Team Status Report for 11/13

This week, the team finished a successful Interim Demo! We were able to show off a large chunk of our system’s functionality, namely mouse movement and left mouse clicking/dragging, and received great feedback and suggestions with which to proceed. With this deadline out of the way and looking forward towards the final presentation and final report, the biggest risk in our path is dealing with testing and verification. Now that we have a working system, we can start with gathering testing metrics and preparing user stories for future testing.

Our system has no design changes although we are all now making new small changes to improve the smoothness and functionality of the system. We did however discover a bug in our schedule thanks to the professors! Here is an updated and fixed version of our schedule.

Schedule

Brian Lane’s Status Update for 11/13

We had interim demos this week. My group demoed the functional portions of our project to course TAs on Monday and Professors on Wednesday, are received positive feedback, as well as suggestions for UI to add and potential training and dataset augmentations.

Personally, I spent this week improving the gesture recognition model, adding robustness to the predictions made by the model by introducing random rotations to the training data. This is done by initializing a random angle theta and constructing a 2×2 rotation matrix

[ cos theta, –sin theta ]
[ sin theta,    cos theta]

That is then multiplied by the 2×21 matrix containing the landmark coordinates. These transforms resulted in much better accuracy recognizing the click gesture when user hands were not directly vertical.

I will spend next week further refining the model. Our current implementation is very accurate classifying open hands and closed fists, but is still struggling some with hand representations of number and the other and signs.

 

 

Andrew’s Status Report 11/16

This week, I worked more on polishing up the code for the pose estimation. We began integration this week and met several times to discuss the demo as well as piece together the system. I’m working on some sort of smoothing algorithm for the on screen position estimation as right now when we’re updating mouse location with the pose data we’re getting slightly noisy mouse movement when we’re trying to be precise. While we’re still able to click on a unit of smallest pixel frame with relative ease, a big part of our project as we’ve stressed is user experience, and thus, getting smoother cursor movement should be somewhat of a priority. I’m currently thinking about doing an average of pixel motion. Similar to how periodic averaging smooths a signal and acts as a high pass filter, I’m going to test if the same applies here. Since our camera refresh rate is pretty high, it’s safe to assume we have some noise in our hand detection in a stationary position, so we’ll see if this averaging smooths that mild sporacity out. To stress again, this module isn’t a top priority right now as we’re able to perform within our initial specs, but it would be nice to have. Right now, integration of the system takes top priority. I’m on schedule with everything else I have outlined in the gantt chart.

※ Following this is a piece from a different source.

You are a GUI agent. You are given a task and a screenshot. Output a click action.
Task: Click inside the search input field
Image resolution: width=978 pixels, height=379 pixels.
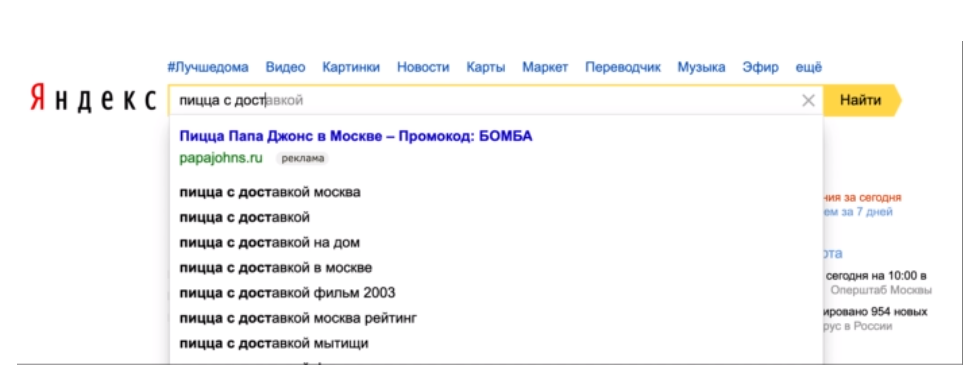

Team Status Report for 11/6

This week, the whole team continued to work on the deliverables that we plan to show during the Interim Demo. There was more collaboration and discussion between team members this week as we started to integrate our components together. The integration of pose estimation and mouse movement is already functional but can still be fine tuned. Training of the gesture recognition model using pose estimation has also begun and is progressing smoothly. At this point, the biggest risks are if our implementation that we have committed to can meet the requirements and quantitative metrics that we set for ourselves. Hopefully through the Interim Demo we can receive feedback about if any aspect of our project needs to be rescoped or if there should be other considerations we have to make. Currently the system design and schedule are the same and we are working towards preparing a successful Interim Demo.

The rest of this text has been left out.